Strategy	When to use it	What to assume	What to conclude	What to do/why it works
Direct proof	Try it first	A	B	Apply inference rules to work forward from A and backward from B; when you meet in the middle, pretend that you were working forward from A all along.
Contraposition	B = ¬Q	¬B	¬A	Apply any other technique to show ¬B ⇒ ¬A and then apply the contraposition rule. Sometimes called an indirect proof although the term indirect proof is often used instead for proofs by contradiction (see below).
Contradiction	When B = ¬Q, or when you are stuck trying the other techniques.	A ∧ ¬B	False	Apply previous methods to prove both P and ¬P for some P. Note: this can be a little dangerous, because you are assuming something that is (probably) not true, and it can be hard to detect as you prove further false statements whether the reason they are false is that they follow from your false assumption, or because you made a mistake. Direct or contraposition proofs are preferred because they don't have this problem.
Construction	B = ∃x P(x)	A	P(c) for some specific object c.	Pick a likely-looking c and prove that P(c) holds.
Counterexample	B = ¬∀x P(x)	A	¬P(c) for some specific object c.	Pick a likely-looking c and show that ¬P(c) holds. This is identical to a proof by construction, except that we are proving ∃x ¬P(x), which is equivalent to ¬∀x P(x).
Choose	B = ∀x (P(x) ⇒ Q(x))	A and P(c) where c is chosen arbitrarily.	Q(c)	Choose some c and assume A and P(c). Prove Q(c). Note: c is a placeholder here. If P(c) is "c is even" you can write "Let c be even" but you can't write "Let c = 12", since in the latter case you are assuming extra facts about c.
Specialization	A = ∀x P(x)	A	B	Pick some particular c and prove that P(c) ⇒ B. Here you can get away with saying "Let c = 12." (If c=12 makes B true).
Proof by elimination	B = C ∨ D	A ∧ ¬C	D	The reason this works is that A ∧ ¬C ⇒ D is equivalent to ¬(A ∧ ¬C) ⇒ D ≡ ¬A ∨ C ∨ D ≡ A ⇒ (C ∨ D). Of course, it works equally well if you start with A ∧ ¬D and prove C.
Case analysis	A = C ∨ D	C, D	B	Here you write two separate proofs: one that assumes C and proves B, and one that assumes D and proves B. A special case is when D = ¬C. You can also consider more cases, as long as A implies at least one of the cases holds.

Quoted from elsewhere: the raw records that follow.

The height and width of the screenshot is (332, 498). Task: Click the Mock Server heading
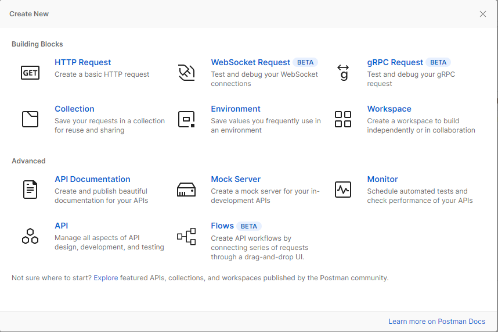[x=236, y=179]
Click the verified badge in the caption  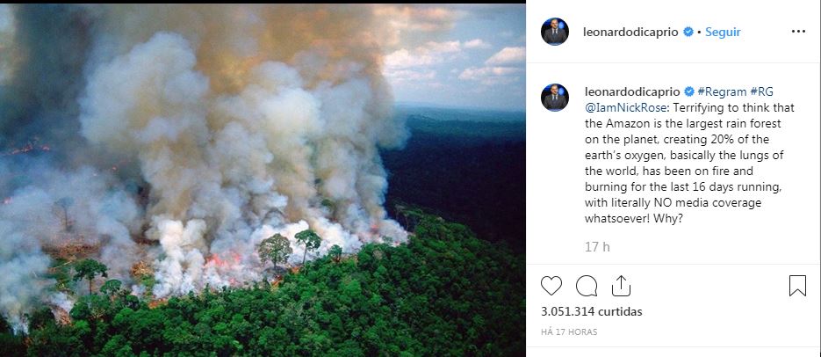[x=689, y=91]
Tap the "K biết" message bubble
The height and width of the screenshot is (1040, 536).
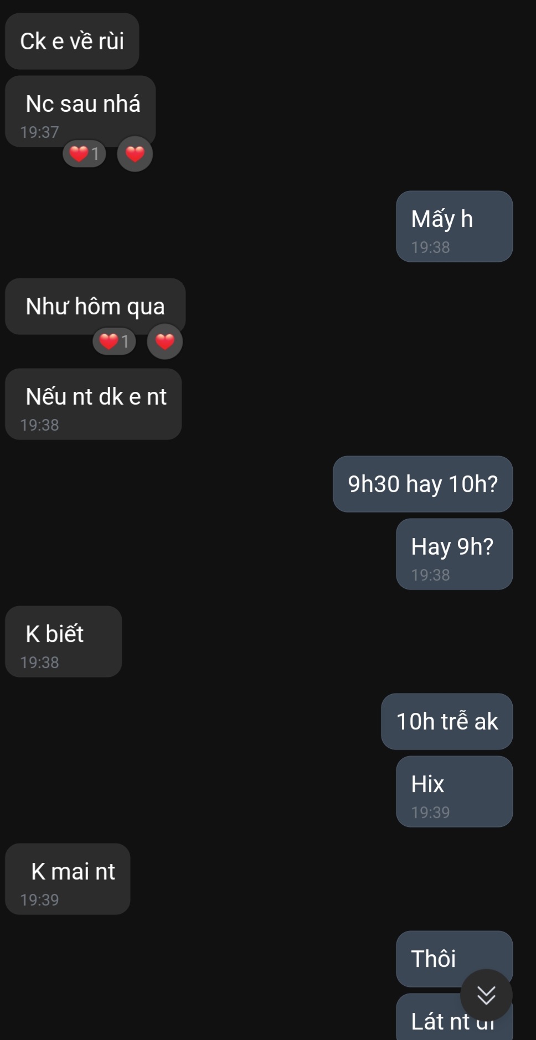tap(63, 641)
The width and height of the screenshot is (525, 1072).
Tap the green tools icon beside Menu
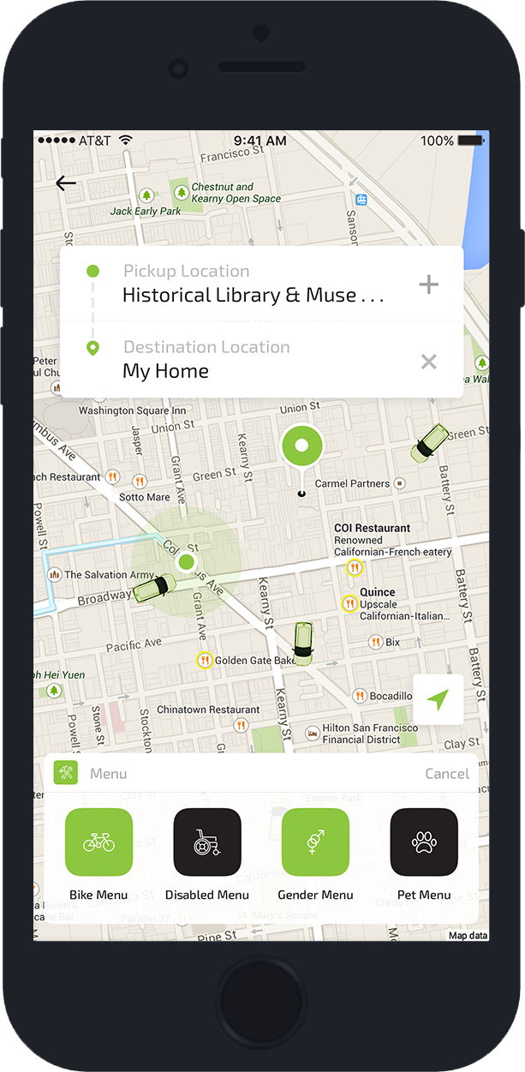tap(66, 773)
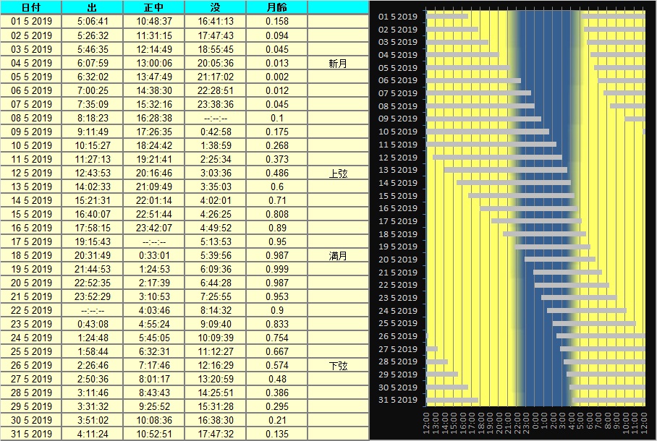
Task: Click chart row label 31 5 2019
Action: coord(398,400)
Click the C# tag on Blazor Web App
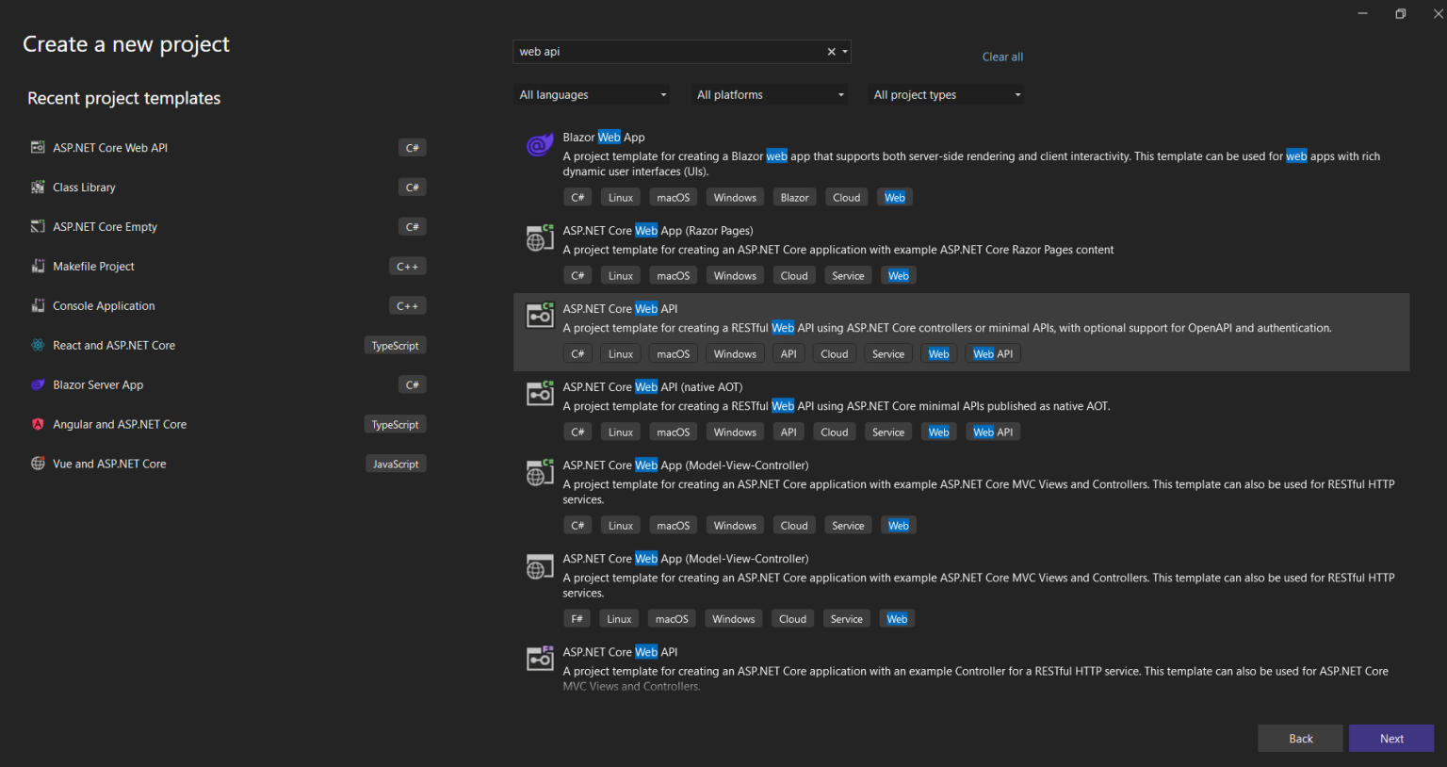 point(577,196)
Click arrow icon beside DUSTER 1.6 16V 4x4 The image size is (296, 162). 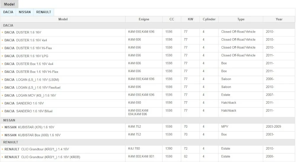[x=3, y=40]
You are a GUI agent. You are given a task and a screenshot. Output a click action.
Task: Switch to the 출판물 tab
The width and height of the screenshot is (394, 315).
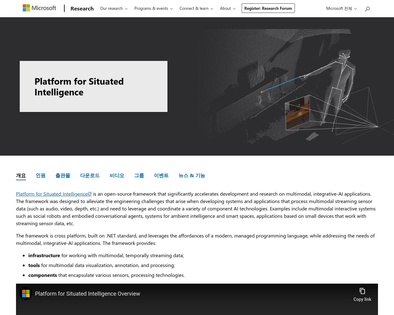coord(63,175)
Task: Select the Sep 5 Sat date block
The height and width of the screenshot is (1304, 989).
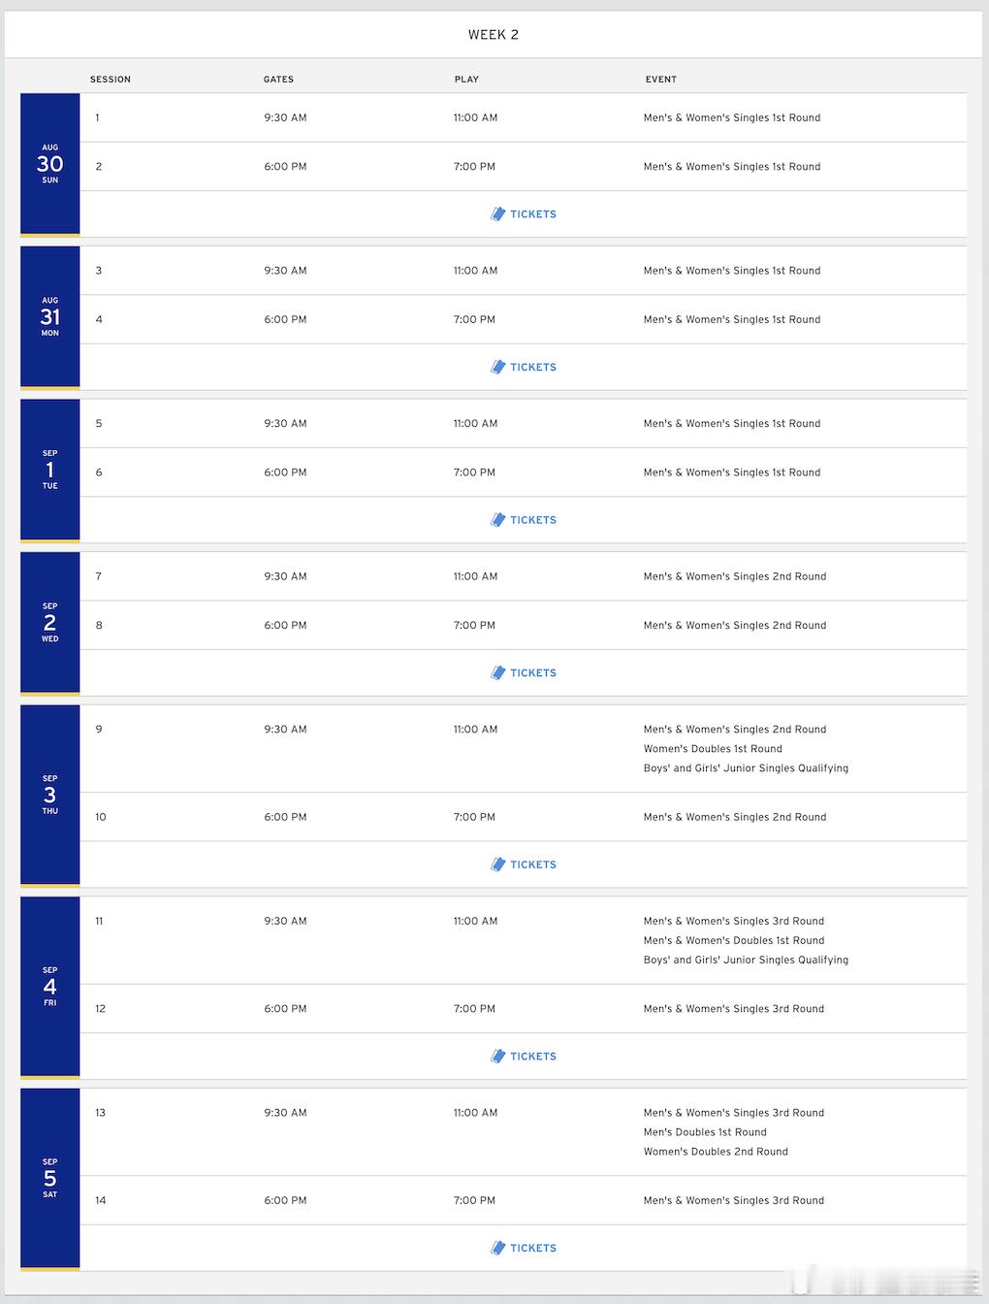Action: coord(50,1179)
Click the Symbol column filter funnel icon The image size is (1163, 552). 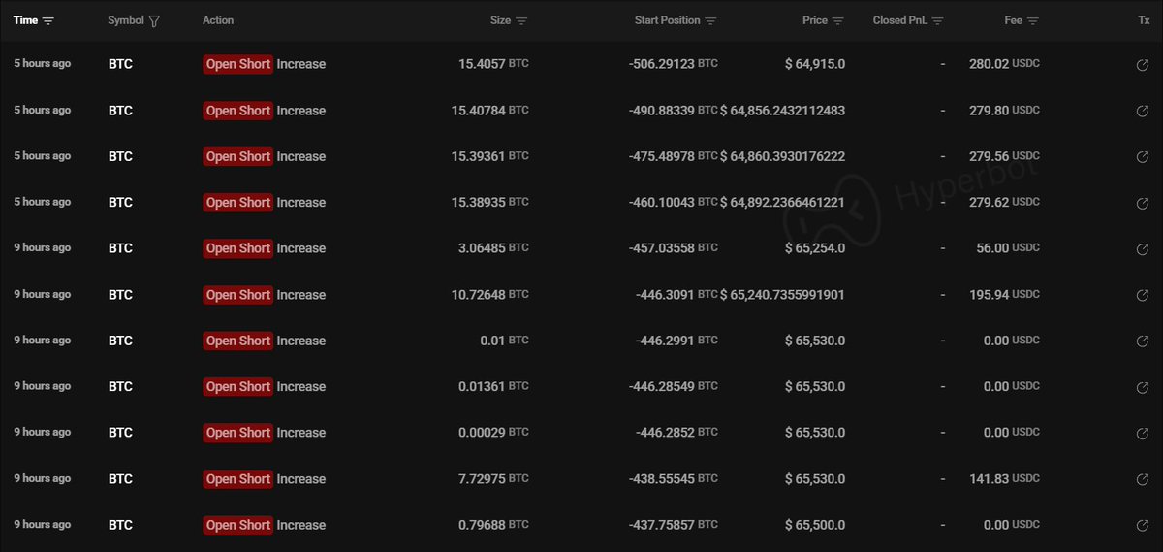coord(155,20)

Some others that are mentioned in SolowBook: Induction, Direct Uniqueness, Indirect Uniqueness, various max/min arguments. We will cover InductionProofs and Uniqueness proofs eventually.

2. Examples

We'll work in the "first-order theory of the integers", which means we have 0, 1, +, -, *, <, and =, plus some other constants and relations that are easily derived from them (e.g. 2 is defined as 1+1, 3 = 1+1+1, 4 = 1+1+1=1, etc.) We'll assume that all of the usual grade-school facts about addition and multiplication and so forth are given.

Some definitions.

Even(x) ≡ x is even ≡ ∃k: x = 2k.
Odd(x) ≡ ¬Even(x).
Square(x) ≡ x is a square ≡ ∃y: x = y².
Composite(x) ≡ x is composite ≡ ∃y ∃z: (y > 1 ∧ z > 1 ∧ x = y*z).
Prime(x) ≡ x is prime ≡ (x > 1) ∧ ¬Composite(x)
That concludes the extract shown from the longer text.